Jantung Delia berhenti berdetak dalam hitungan detik, lalu pedih menjalar ke penjuru hatinya. Apakah dia merasakan kehilangan yang sama?
“Nggak ada lagi yang bisa ku-bully setelah kepergianmu.”
Delia kecewa, ia merasa bodoh karena sempat berharap lebih dari arti sebuah kerinduan. Ia lupa, jika bagi pria itu, Delia adalah sahabat yang tak mungkin tergantikan. Hanya sebatas sahabat tempat di mana kau bisa menggila sepenuh hati. Tentu saja, hanya dirinya yang tersiksa dengan perasaan rindu yang mencengkam.
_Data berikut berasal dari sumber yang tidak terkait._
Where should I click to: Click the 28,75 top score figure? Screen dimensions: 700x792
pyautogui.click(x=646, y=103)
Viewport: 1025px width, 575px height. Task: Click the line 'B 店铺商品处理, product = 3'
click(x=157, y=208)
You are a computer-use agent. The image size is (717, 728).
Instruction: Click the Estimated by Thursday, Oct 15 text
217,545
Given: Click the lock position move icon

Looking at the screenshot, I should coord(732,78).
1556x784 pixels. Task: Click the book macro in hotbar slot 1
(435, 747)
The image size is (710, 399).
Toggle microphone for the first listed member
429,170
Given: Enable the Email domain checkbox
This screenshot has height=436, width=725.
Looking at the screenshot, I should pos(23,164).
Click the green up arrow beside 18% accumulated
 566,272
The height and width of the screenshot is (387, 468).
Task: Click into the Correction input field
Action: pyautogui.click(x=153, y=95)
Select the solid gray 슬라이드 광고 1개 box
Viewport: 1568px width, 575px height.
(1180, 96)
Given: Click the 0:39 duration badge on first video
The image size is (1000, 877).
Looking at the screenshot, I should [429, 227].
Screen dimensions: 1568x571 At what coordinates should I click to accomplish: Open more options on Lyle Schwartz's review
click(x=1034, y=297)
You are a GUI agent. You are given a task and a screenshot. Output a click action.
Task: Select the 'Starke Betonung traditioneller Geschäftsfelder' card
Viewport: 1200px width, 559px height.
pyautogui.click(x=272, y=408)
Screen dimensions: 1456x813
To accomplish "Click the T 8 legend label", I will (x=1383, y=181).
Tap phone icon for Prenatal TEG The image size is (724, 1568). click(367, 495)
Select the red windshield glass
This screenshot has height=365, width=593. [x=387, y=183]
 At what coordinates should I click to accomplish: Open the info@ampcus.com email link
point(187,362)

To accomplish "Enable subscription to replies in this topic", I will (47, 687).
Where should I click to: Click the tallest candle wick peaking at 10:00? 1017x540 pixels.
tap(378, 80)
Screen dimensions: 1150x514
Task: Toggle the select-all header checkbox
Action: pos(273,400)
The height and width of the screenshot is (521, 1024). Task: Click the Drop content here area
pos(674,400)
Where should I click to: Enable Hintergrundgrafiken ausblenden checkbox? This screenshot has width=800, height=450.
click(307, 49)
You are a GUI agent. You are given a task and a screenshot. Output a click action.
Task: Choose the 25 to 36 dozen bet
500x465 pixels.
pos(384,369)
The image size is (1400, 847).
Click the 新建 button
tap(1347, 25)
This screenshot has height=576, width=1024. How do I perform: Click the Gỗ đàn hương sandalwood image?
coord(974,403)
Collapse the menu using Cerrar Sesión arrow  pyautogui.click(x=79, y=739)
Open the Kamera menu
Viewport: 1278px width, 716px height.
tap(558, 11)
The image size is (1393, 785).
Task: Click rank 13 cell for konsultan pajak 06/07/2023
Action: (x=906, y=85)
Dari awal, hanya dirinyalah yang mendamba, tak pernah diungkap, dan hanya mampu mencintai dalam diam. Cinta yang perlahan membuatnya begitu tersiksa. Andai pria itu tahu apa yang terjadi pada hatinya.
“Aku nggak mau jadi korban lagi,” ucap Delia sembari tertawa, mencoba menutupi perih yang menyiksa bathin. Perihnya bukan untuk dibagi oleh pria itu. Sakitnya adalah rahasia yang tak boleh dibagi. Hanya dirinya yang boleh mengetahui perasaan yang membunuh itu.
Andrew menggenggam erat bahu Delia dan menatap intens wanita itu. “Jangan pergi lagi, Dee. Aku nggak bisa tanpamu.” dipeluknya erat tubuh wanita itu. Bukan bahagia, namun sakit yang merasuki hati Delia. Mengapa cinta bisa sengeri ini?
Delia membalas pelukan Andrew dan berbisik pelan. “Aku sudah kembali, Drew. Aku nggak akan pergi lagi.” Air mata mengalir tanpa bisa ia hentikan, sakit di bathin menyesakkan d**a, dan sayangnya ia tak bisa membagi rasa itu pada siapapun. Ia hanya bisa menelan semua sakitnya sendiri, menikmati pedih seorang diri, dan terjebak di dalamnya hingga ia lupa rasa lain, selain pedih. Hatinya tak mampu merasakan banyaknya rasa karena pria itu.
Andrew melepaskan pelukan mereka, dengan cepat Delia mengusap air matanya. “Kok, nangis?” Andrew meneliti wajah wanita cantik itu.
Delia tersenyum dan menggeleng. “Debu, Drew.”
Andrew mengangguk-angguk. “Aku harus kembali ke anak-anak. Aku akan menghubungimu, Dee. Aku akan membuatmu sangat sibuk mulai dari sekarang.”
Delia tersenyum untuk yang kesekian kalinya dan mengangguk pelan. “Ya.”
Mereka kembali berpisah. Tembok yang selama ini Delia bangun, hancur dalam seketika hanya karena pertemuan singkat mereka. Hati yang selama ini hampa, dipenuhi sakit, dan Delia tak ingin mengulang kembali kisah masa lalu itu. Cinta adalah luka yang tak bisa kau hindari.